We checked in this weekend. still $95 fee (confirmed prior to 8/1). Requested Congress Park and close to main bldg. Got CP closest to main bldg. Great location, quiet, and, the walk over to Disney Springs is so close.  The only "bad location" IMHO is Carousel--noisy (road behind, buses in front) and far from everything. Not a huge fan of the décor, but unit is in good shape. SSR is at the lower end of my fav DVC, but it's just fine. We have gone to pool movies each evening. For those who can only get SSR via RCI, I would be very happy staying here again.


----------



## elaine (Aug 19, 2016)

Been here a week. Perfect stay.
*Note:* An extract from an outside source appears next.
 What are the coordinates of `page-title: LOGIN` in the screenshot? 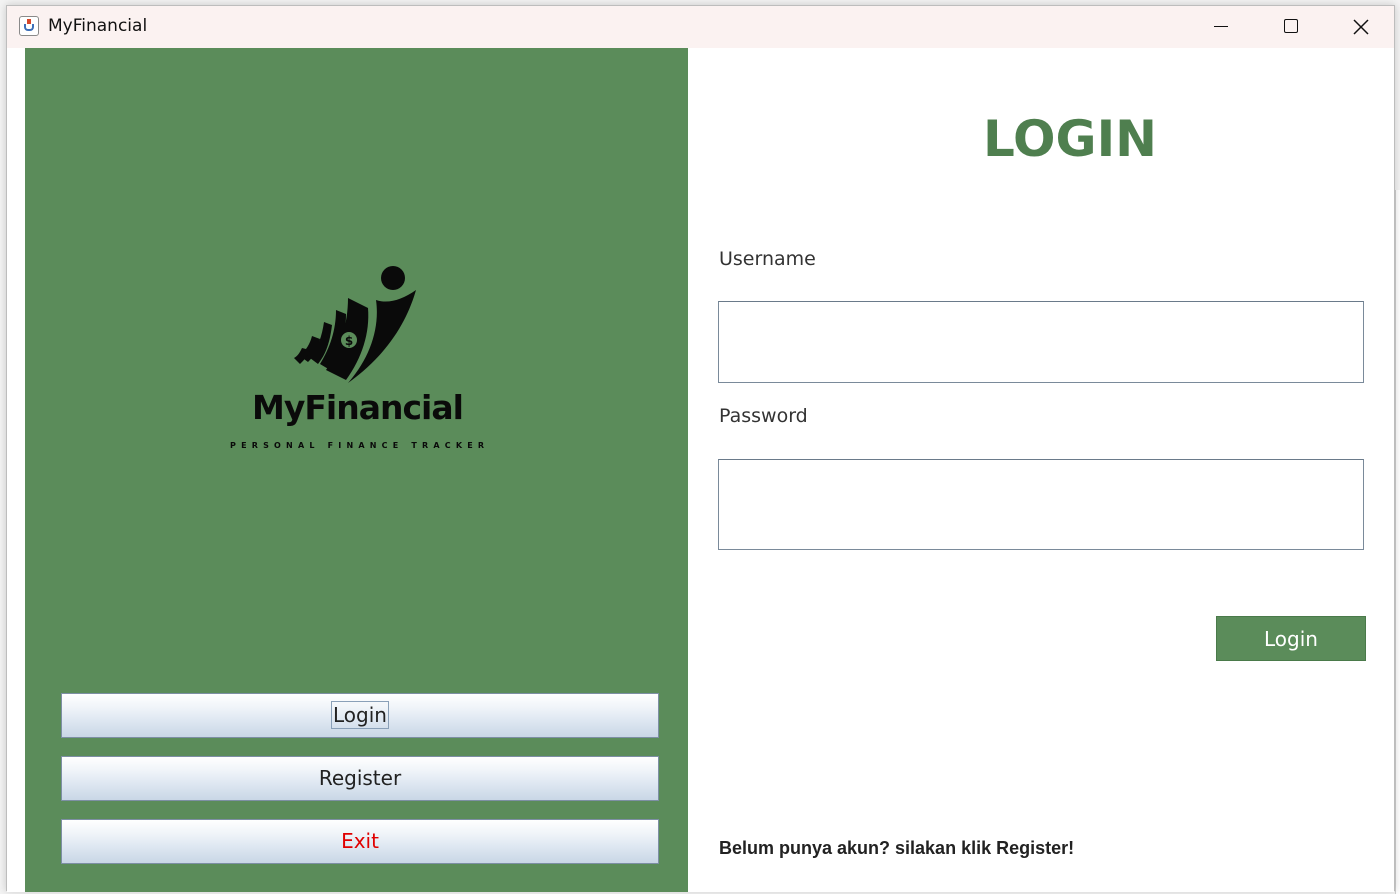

My prior main dislike about SSR was the high density and lack of shade/available chairs at the main pool. This is not the case anymore. The Paddock pool has done a good job of relieving the crowd at the main pool. Paddock has a kids water play/splash bucket, slide (which would be great for kids 3-10), plus a twister slide (exactly like the DVC HHI slide) in the pool. There is a life guard, snack bar, and drink station. It's "busy" enough to have a fun, people-watching feel to it, but not so busy as to be too crowded. Also, although spread out, it's easy to walk anywhere in under 7 minutes. SSR is a great resort for a morning jog or power walking--much better than AKV or OKW, as there are dedicated sidewalks around very nice grounds. I have enjoyed the resort very much. My teens (who have an annual pass to WDW) have used it to sleep, eat, and shower! Poor DH could not take time off spend the week in the heat wave in DC.


----------



## rickandcindy23 (Aug 19, 2016)

My grandchildren love the paddock pool, and so I always want paddock, when we stay with the kids and grandkids, which is so incredibly rare.


----------



## Shelbyd95 (Aug 23, 2016)

We requested close to walkway to DTD and upper floor.  Extremely happy with the location we got...we were in Congress Park, on the 3rd floor and overlooked the pool.  The trees in front of our balcony gave us a sense of privacy.  We could also see the hot air balloon from our unit...I would definitely stay there again if I could get a 2 bedroom but probably not in a 1 bedroom again...Just use to the kids having their own room when we stay at Bonnet Creek.


----------